- _PASSAGE TO READ_:
Rise of the hospitality robots
Spending on service robots is projected to increase by nearly $1 billion by 2024. Are you ready for a plug-in concierge?

In a recent viral TikTok, a server with the nametag Janet brings a hungry Denny’s customer their pancakes.
That wouldn’t be noteworthy – except Janet is a robot waiter called Servi, developed by Bear Robotics. “She” has plenty of company. Cecelia.ai the “robotender” can customize a Manhattan to your liking, while pizza-making robots such as xRobotics and Picnic are poised to crank out pies at a rate of up to 300 per hour.
From a purely economic sense, a workforce that can run 24/7/365 without breaks is alluring to businesses struggling to fill open positions. So as major chain restaurants increasingly incorporate automation, does this mean we’ll soon enter a service landscape as predicted by “The Jetsons”?
“The future of the hospitality industry is going to see integration of smarter tech – the question is what jobs robots can actually do effectively versus their human counterparts,” said Smita Singh, faculty member with Metropolitan State University of Denver’s School of Hospitality.
@miabellaceoEarly morning breakfast at Denny’s I did give the server hot apple pie mini melt sample..♬ original sound – Bob
Singh, along with Eric Olson, Ph.D., chair of the Rita & Navin Dimond Department of Hotel Management at MSU Denver, and Chin-Hsun Tsai, assistant professor at Iowa State University, recently published a piece in the Journal of Hospitality and Tourism Management exploring the use of service robots in event settings.
The study concluded that event registrants reported a higher level of satisfaction when dealing with human employees versus robots, but the gap narrowed when machines took on more humanlike characteristics.
“In other words, an event manager may use tactics of increasing social presence, such as voice, nonverbal communication and facial gestures to increase evaluation when a robot is used on a service encounter,” Olson said.

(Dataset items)
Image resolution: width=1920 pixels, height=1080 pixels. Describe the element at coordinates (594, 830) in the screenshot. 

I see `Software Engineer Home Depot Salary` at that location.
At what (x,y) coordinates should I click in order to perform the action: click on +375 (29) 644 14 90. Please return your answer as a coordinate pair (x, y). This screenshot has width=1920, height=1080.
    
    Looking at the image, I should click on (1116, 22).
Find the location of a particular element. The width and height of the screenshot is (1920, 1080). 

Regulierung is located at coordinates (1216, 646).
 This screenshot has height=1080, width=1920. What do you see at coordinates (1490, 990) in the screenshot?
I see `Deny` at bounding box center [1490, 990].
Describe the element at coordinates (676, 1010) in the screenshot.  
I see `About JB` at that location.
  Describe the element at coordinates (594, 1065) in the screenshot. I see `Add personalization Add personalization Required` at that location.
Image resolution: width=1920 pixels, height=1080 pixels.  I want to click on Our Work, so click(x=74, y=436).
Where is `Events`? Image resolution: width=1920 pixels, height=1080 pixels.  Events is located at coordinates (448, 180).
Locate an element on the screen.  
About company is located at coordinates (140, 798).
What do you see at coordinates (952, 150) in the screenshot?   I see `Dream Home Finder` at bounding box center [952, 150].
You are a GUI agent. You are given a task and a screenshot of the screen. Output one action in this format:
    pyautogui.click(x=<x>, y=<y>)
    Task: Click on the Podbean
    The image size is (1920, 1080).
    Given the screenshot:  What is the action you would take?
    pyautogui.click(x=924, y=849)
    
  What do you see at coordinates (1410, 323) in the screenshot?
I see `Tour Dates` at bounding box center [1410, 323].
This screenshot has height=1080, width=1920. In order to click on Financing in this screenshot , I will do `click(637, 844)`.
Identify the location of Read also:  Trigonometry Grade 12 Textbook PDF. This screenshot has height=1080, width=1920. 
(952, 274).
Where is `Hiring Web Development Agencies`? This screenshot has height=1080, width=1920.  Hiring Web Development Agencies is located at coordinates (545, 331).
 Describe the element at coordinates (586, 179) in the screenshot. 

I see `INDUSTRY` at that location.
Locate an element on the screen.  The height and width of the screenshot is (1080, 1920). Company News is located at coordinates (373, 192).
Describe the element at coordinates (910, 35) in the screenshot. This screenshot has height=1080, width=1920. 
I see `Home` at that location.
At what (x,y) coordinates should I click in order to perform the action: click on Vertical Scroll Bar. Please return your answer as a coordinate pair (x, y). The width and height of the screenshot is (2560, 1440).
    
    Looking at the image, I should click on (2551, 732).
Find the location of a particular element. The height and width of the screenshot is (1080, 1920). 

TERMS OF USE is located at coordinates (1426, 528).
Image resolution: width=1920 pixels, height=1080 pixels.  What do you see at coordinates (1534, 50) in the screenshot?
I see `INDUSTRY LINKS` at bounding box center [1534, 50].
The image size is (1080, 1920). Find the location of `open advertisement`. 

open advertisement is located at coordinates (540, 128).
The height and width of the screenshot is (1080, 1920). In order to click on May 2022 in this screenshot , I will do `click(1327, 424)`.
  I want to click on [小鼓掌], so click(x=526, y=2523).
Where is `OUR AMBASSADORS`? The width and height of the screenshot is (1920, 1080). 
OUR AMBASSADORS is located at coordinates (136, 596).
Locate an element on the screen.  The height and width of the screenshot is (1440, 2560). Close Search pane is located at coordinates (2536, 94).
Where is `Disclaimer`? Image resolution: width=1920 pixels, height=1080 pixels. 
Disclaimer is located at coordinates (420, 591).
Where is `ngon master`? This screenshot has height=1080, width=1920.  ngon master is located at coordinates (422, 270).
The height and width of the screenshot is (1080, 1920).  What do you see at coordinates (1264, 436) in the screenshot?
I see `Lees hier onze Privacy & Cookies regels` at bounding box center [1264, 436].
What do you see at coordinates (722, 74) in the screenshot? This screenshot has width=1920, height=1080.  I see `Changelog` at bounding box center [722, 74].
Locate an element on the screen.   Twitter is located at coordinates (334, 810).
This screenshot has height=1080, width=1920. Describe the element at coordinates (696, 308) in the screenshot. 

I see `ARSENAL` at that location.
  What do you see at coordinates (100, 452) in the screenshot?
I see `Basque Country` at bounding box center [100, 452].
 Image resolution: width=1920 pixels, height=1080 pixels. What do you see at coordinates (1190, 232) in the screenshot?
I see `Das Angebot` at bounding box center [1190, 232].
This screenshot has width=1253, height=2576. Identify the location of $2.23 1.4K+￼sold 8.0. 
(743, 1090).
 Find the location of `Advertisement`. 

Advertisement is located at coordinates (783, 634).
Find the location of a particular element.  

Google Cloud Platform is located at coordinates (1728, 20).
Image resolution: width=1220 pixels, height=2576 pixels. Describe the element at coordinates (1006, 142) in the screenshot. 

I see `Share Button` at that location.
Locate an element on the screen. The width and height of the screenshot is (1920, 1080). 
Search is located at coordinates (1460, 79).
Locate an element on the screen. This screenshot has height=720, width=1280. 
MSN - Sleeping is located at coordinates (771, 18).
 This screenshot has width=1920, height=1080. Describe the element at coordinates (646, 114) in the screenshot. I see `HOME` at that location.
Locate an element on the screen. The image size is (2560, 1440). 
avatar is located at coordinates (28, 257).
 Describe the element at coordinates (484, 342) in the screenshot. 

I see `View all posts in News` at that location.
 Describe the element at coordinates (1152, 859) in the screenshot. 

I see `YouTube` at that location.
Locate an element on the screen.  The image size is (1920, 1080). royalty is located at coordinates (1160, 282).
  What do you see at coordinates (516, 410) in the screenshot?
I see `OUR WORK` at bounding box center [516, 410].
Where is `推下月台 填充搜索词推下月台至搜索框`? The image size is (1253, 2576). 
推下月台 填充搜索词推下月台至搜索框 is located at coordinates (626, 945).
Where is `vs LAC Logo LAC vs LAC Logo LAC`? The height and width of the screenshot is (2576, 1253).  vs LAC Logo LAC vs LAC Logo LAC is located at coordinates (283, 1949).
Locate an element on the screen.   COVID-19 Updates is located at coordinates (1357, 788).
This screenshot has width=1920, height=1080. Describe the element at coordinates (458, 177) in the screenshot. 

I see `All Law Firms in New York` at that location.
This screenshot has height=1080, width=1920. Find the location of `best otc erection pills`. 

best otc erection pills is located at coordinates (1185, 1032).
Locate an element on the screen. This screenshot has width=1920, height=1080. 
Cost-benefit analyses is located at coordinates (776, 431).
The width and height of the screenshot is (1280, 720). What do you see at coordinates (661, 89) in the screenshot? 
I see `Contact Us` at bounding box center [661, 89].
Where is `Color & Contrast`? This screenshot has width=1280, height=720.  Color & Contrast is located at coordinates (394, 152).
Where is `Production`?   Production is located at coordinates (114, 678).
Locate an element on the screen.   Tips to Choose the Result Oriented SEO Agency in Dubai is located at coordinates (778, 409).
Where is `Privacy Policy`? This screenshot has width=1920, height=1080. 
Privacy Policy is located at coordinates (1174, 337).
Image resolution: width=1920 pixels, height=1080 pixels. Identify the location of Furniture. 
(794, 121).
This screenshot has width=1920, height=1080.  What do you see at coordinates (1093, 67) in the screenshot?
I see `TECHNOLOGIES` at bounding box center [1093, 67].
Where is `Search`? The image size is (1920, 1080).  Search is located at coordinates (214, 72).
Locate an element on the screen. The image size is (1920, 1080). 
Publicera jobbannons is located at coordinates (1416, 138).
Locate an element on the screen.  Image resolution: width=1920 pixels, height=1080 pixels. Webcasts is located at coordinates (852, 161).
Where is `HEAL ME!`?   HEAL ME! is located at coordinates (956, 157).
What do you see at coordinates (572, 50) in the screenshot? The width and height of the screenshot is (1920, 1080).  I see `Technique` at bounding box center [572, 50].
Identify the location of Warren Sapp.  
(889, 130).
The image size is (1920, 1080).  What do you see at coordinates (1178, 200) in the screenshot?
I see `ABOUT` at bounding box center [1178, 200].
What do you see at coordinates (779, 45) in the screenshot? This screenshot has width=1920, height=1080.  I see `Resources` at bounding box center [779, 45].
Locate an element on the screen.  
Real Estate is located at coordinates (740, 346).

- _INSTRUCTIONS TO FOLLOW_:
Write out the passage of the hospitality robots article above word for word, starting at "The study concluded" and ending at "more humanlike characteristics.".

- _SOLUTION TO THIS TASK_:
The study concluded that event registrants reported a higher level of satisfaction when dealing with human employees versus robots, but the gap narrowed when machines took on more humanlike characteristics.